The Big Test: The Secret History of the American Meritocracy

by Nicholas Lemann
New York: Farrar, Strauss, Giroux, 1999

Book review by Ralph H. Abraham (abraham@vismath.org)


These days there is a big hoopla over the sorry state of education in the USA, and many people support the Big Test (the Scholastic Aptitude Test, or SAT) as a cure. Not Nicholas Lemann, journalist and student of the American Meritocracy. He correctly sees the crisis of our schools as a bifurcation in a complex dynamical system.

In a clever analysis, Lemann describes American culture as a complex dynamical system with three layers. At the top, in the myth layer, we have such impressive ideas as democracy and meritocracy. Just below, we have the institutions layer, with structures like tax laws, public education, and the Big Test, the SAT. And at the bottom we have the layer of daily life, with its economic inequalities, affirmative action programs, social insecurities, crime waves, disease epidemics, and so on.

Lemann's virtue is his big picture, in which these layers are linked up into a sort of social hypercycle. The myth of meritocracy -- equal opportunity for all citizens without prejudice of race, family background -- materializes one layer down as the SAT, a supposed measure of merit. This results, down another layer, as racist bias in the opportunity and reward system, hence the widening gap between haves and have-nots, gangs, drugs, arms, and the monstrous penal industry.

In short: meritocracy, implemented by a flawed test of merit, leads to a large bias in the opportunity and reward system.

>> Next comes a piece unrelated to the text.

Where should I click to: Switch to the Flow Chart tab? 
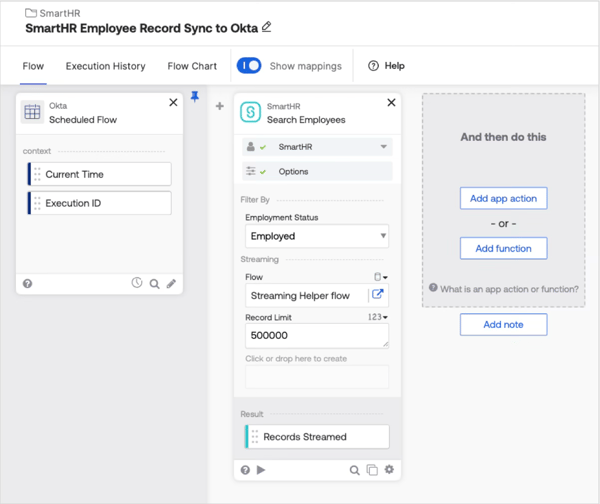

Affirmative action is a bandaid applied to this deadly wound, a patch which exists in conflict with the meritocratic ideal. The myth is thus weakened, so the Big Test is strengthened, and bias and gap increased. This is a typical example of the Richardsonian cycle of schismogenesis, as Gregory Bateson called it, much like an arms race.

A large part of the book is devoted to a journalistic story of the political battle over Prop 209 in California, in which affirmative action was struck down by a narrow margin.

This book is a must read for those interested in complex dynamics applied to social problems on a large scale.